*** Material for this exercise Section Begins ***

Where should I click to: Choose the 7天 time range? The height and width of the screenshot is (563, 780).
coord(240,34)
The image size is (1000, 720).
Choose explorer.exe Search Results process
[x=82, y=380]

*** Material for this exercise Section Ends ***
*** Material for this exercise Section Begins ***

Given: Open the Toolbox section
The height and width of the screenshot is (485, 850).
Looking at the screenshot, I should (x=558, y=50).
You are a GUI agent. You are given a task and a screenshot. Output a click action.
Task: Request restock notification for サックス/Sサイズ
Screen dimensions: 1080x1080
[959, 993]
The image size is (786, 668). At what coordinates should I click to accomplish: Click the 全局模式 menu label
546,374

*** Material for this exercise Section Ends ***
*** Material for this exercise Section Begins ***

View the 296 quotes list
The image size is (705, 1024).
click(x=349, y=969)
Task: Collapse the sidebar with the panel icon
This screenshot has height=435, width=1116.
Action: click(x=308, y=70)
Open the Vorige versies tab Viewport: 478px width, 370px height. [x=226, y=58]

*** Material for this exercise Section Ends ***

Task requirements
Your job is to return all lines above that hold the word "Open".

Response area
Given: Open the Toolbox section
Open the Vorige versies tab Viewport: 478px width, 370px height. [x=226, y=58]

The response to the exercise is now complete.